学習テキストの「LFR技術の源流は」で始まる段落を、主要な事実を残して短い箇条書きに書き直してください。

* 学習テキスト
• • • •
2012年7月26日木曜日

Complete Genomicsの新技術: 高精度全ゲノムシーケンシングとハプロタイピング

 以前のGOクラブで、「ヒト全ゲノムシーケンシングの受託解析企業であるComplete Genomicsは、IlluminaやIon Torrent (Life Tech)などどの競争が激化し、苦戦が続くであろう」と考察した。その後も、業績は上向かず、今年6月5日には従業員約20%にあたる55人の解雇を発表した。Complete Genomicsは、7月12日に「10~20細胞からの高精度ヒト全ゲノムシーケンシングとハプロタイピングの論文がNature誌に掲載されたこと」をプレスリリースした。この発表が注目を集め、株価も約50%上昇した。今回のGOクラブでは、Complete GenomicsがNature誌で公開した「Long Fragment Read(LFR)技術」を紹介するとともに、Complete Genomicsの今後の展開の可能性について考察してみたい。


Long Fragment Read(LFR)技術の源流

 LFR技術の源流は、Complete GenomicsのCo-FounderであるDr. Radoje Drmanacの発明にさかのぼる。Dr. DrmanacがCallida Genomics, Inc.にいたときに開発した技術は、名称“Nucleic acid analysis by random mixtures of non-overlapping fragments”の特許(United States Patent 7,901,891)として成立しており、2006年にComplete Genomicsにライセンスされている。ヒトゲノム配列決定を例として、この技術のエッセンスについて述べると、ゲノム由来の断片をマイクロウェルなどに分注したときに、希釈していくと、重複するゲノム領域がなくなる。そのような状態で各ウェルのDNAをシーケンシングし、アセンブルすると、ハプロイドの配列が得られる。

LFR技術の原理

  LFR技術の詳細については、タイトル“Accurate whole-genome sequencing and haplotyping from 10 to 20 human cells”の論文が、Nature 487, 190–195 (2012)に発表されているので、その論文を参照されたい。以下に、LFR技術の要点をまとめる。

(1) ヒト・ディプロイド・ゲノム由来の大きなDNA断片を384-wellsのマイクロタイタープレートに分注する。濃度は、1 wellあたり0. 1 genome(=300 Mb)とする。この濃度条件では、同じ染色体領域が同一のwellに存在する確率は約10%であり、さらに同じ親由来の領域が重複する確率は約50%なので、全く同一の断片が重複する確率は約5%となる。1 well あたり、ハプロイドゲノムの10~20%のDNAを含んでおり、384-well全体では、両親(父方、母方の両方)由来のゲノムについて、19~38倍の冗長度でカバーできる計算になる。
• • • •
* データ資料
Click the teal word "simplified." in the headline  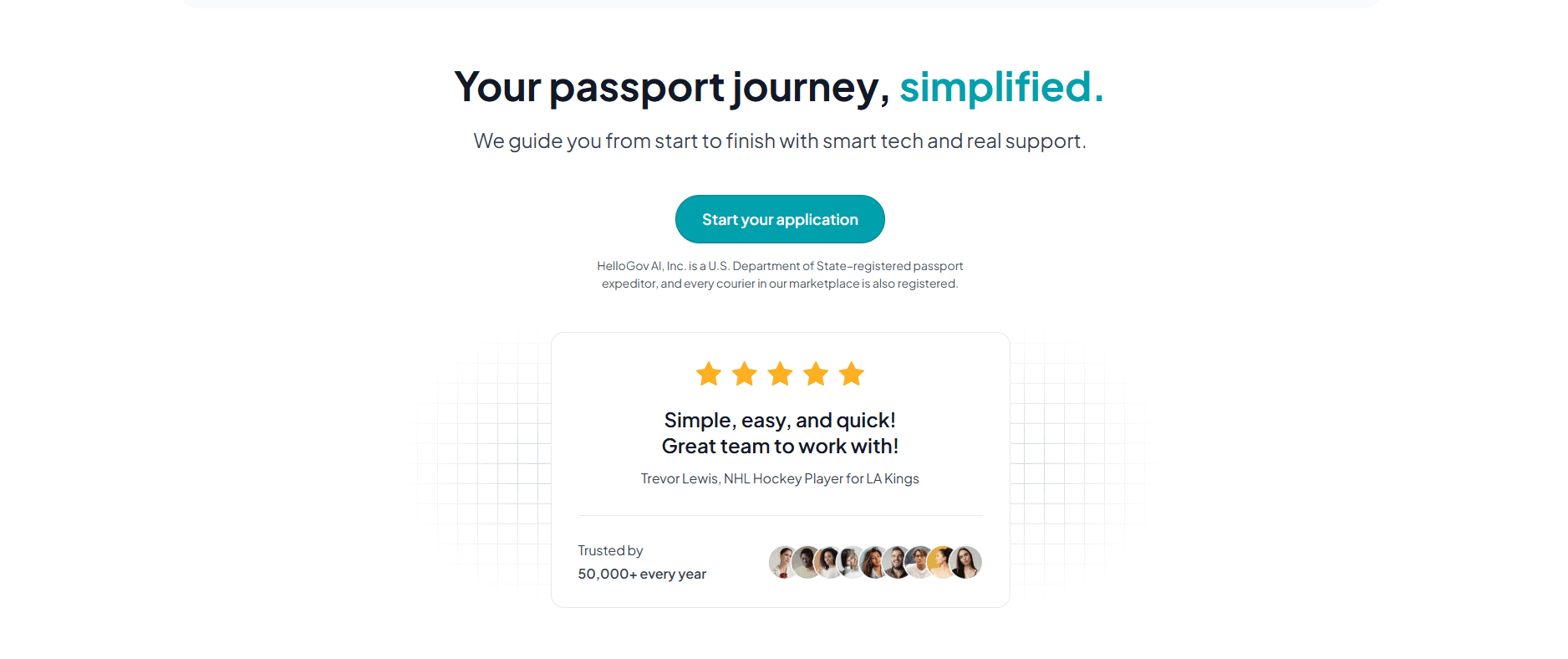tap(1001, 87)
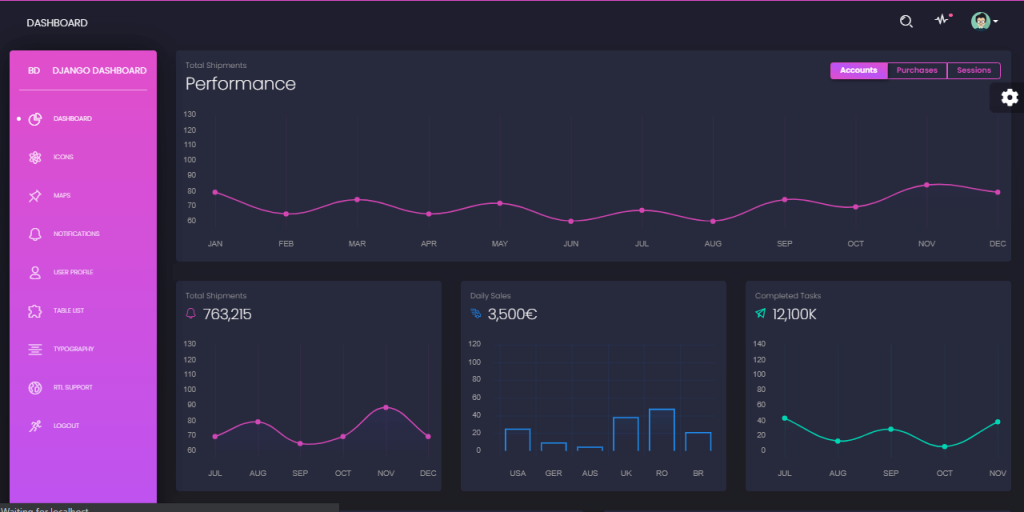The image size is (1024, 512).
Task: Switch chart to Sessions view
Action: pos(974,71)
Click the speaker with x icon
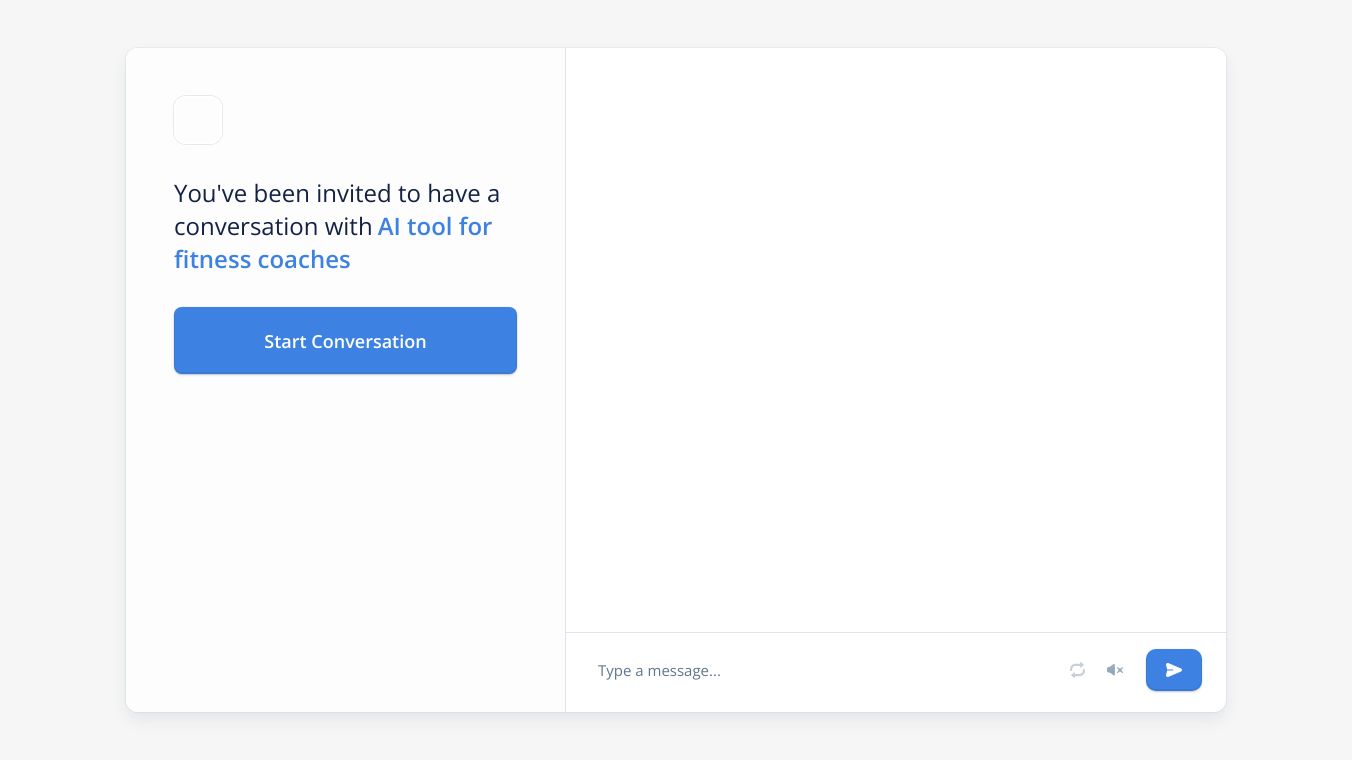Screen dimensions: 1352x760 pos(1115,670)
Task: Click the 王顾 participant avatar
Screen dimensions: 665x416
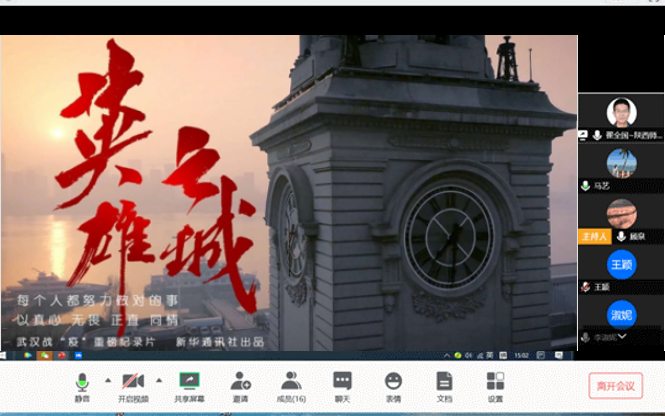Action: 621,264
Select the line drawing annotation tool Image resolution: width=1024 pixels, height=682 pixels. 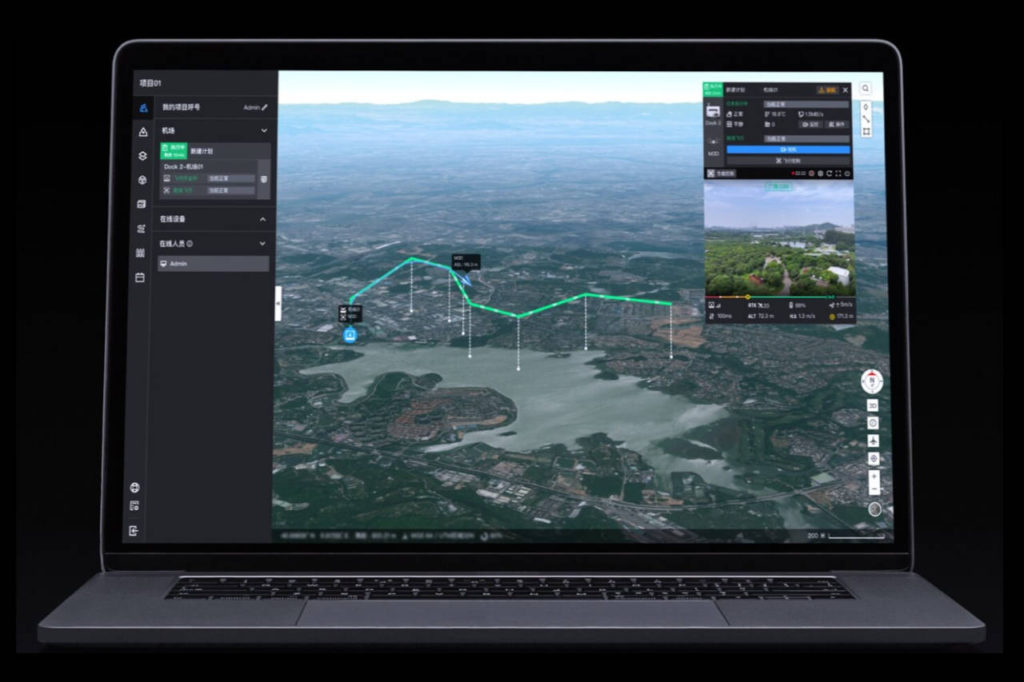[x=865, y=119]
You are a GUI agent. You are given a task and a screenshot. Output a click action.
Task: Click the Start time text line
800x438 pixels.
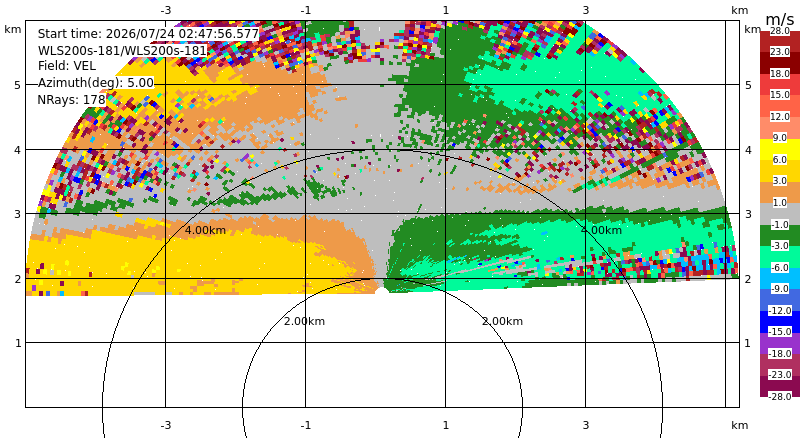click(x=148, y=34)
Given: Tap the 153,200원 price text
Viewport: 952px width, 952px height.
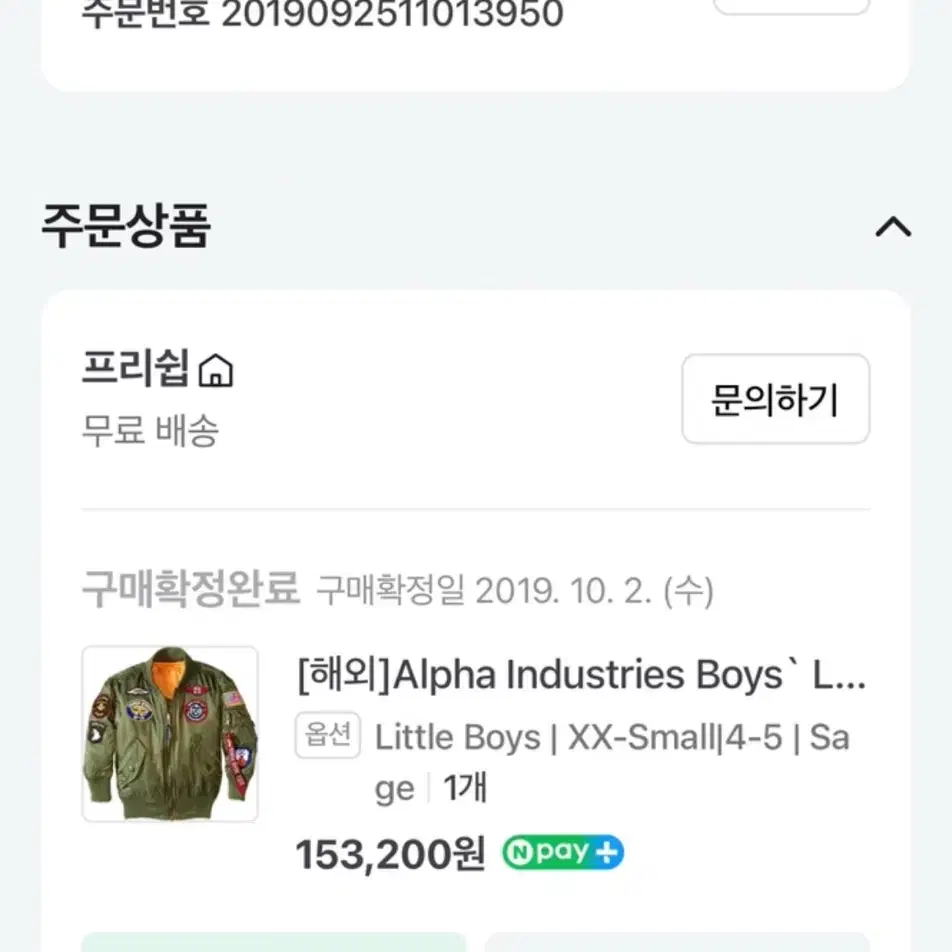Looking at the screenshot, I should point(390,854).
• • • •
* 解答例
・LFR技術の源流は、Complete GenomicsのCo-FounderであるDr. Radoje Drmanacの発明にある。
・この技術はDr. DrmanacがCallida Genomics, Inc.在籍時に開発した。“Nucleic acid analysis by random mixtures of non-overlapping fragments”の名称で特許(United States Patent 7,901,891)として成立している。
・2006年にComplete Genomicsにライセンスされた。
・ゲノム由来の断片をマイクロウェルなどに分注して希釈すると、重複するゲノム領域がなくなる。
・その状態で各ウェルのDNAをシーケンシングしてアセンブルすると、ハプロイドの配列が得られる。